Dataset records

◆ ◆ ◆ ◆

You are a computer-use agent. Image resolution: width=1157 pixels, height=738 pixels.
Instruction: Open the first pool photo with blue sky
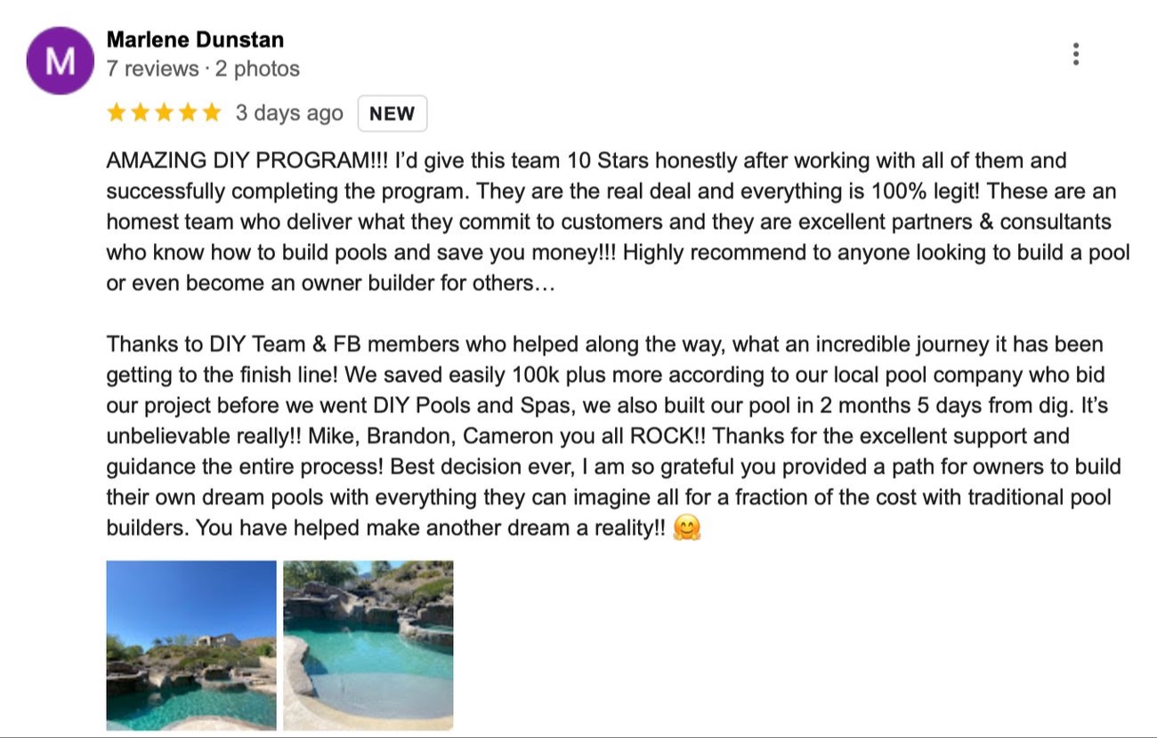[191, 645]
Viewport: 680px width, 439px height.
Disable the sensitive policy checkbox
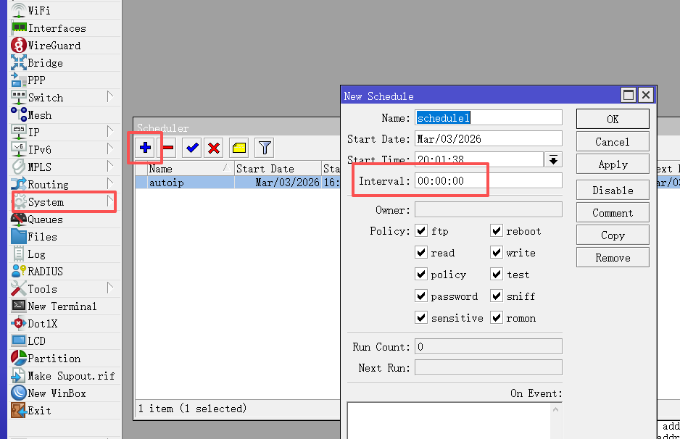(x=421, y=318)
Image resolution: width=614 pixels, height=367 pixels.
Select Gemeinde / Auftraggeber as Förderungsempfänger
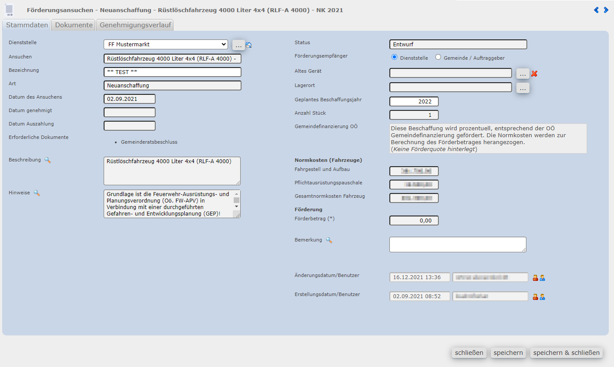[438, 57]
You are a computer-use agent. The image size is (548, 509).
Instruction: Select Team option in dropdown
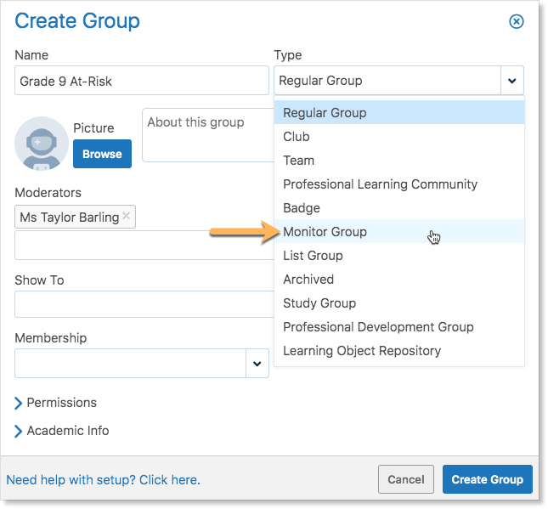point(399,160)
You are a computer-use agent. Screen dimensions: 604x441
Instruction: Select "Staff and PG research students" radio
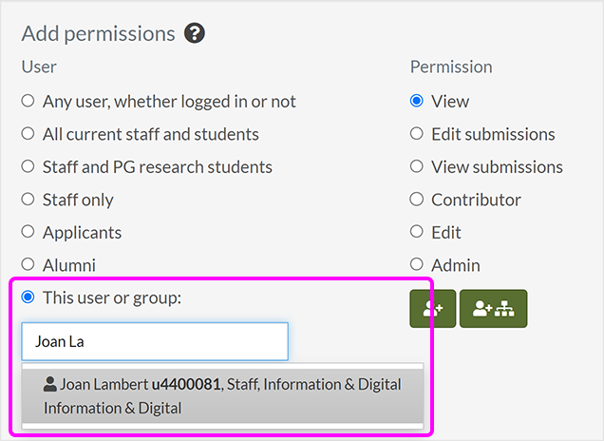(x=28, y=166)
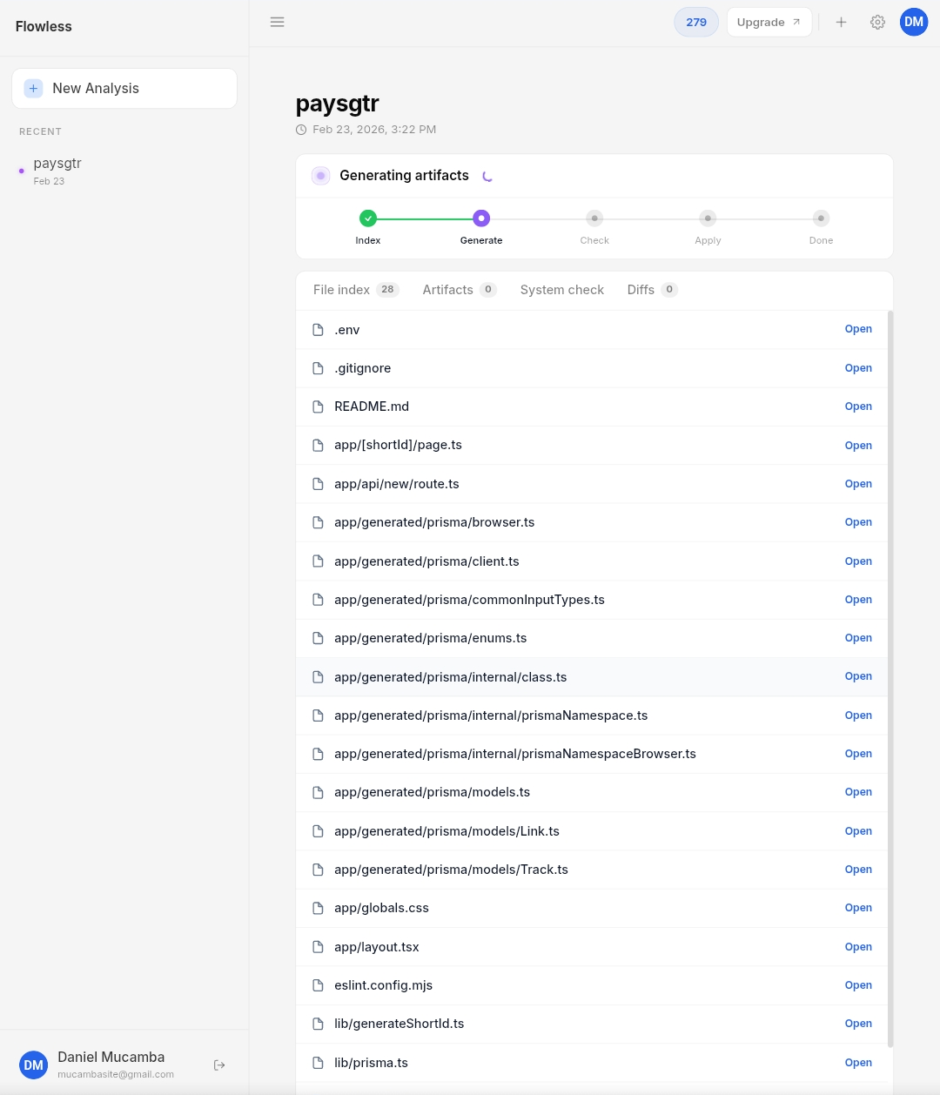The width and height of the screenshot is (940, 1095).
Task: Click the plus icon next to the gear
Action: pos(841,22)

◆ ◆ ◆ ◆

Directions for this task:
Transcription of the lines from the one with "Disable the sensitive policy checkbox" through the end of the entries is required, exact and with no pictures.

Answer for this exercise:
Disable the sensitive policy checkbox
(x=421, y=318)
Image resolution: width=614 pixels, height=367 pixels.
Select Gemeinde / Auftraggeber as Förderungsempfänger
[438, 57]
You are a computer-use agent. The image size is (548, 509).
Instruction: Select Team option in dropdown
point(399,160)
You are a computer-use agent. Screen dimensions: 604x441
Instruction: Select "Staff and PG research students" radio
(x=28, y=166)
The width and height of the screenshot is (940, 1095).
Task: Click the plus icon next to the gear
Action: pos(841,22)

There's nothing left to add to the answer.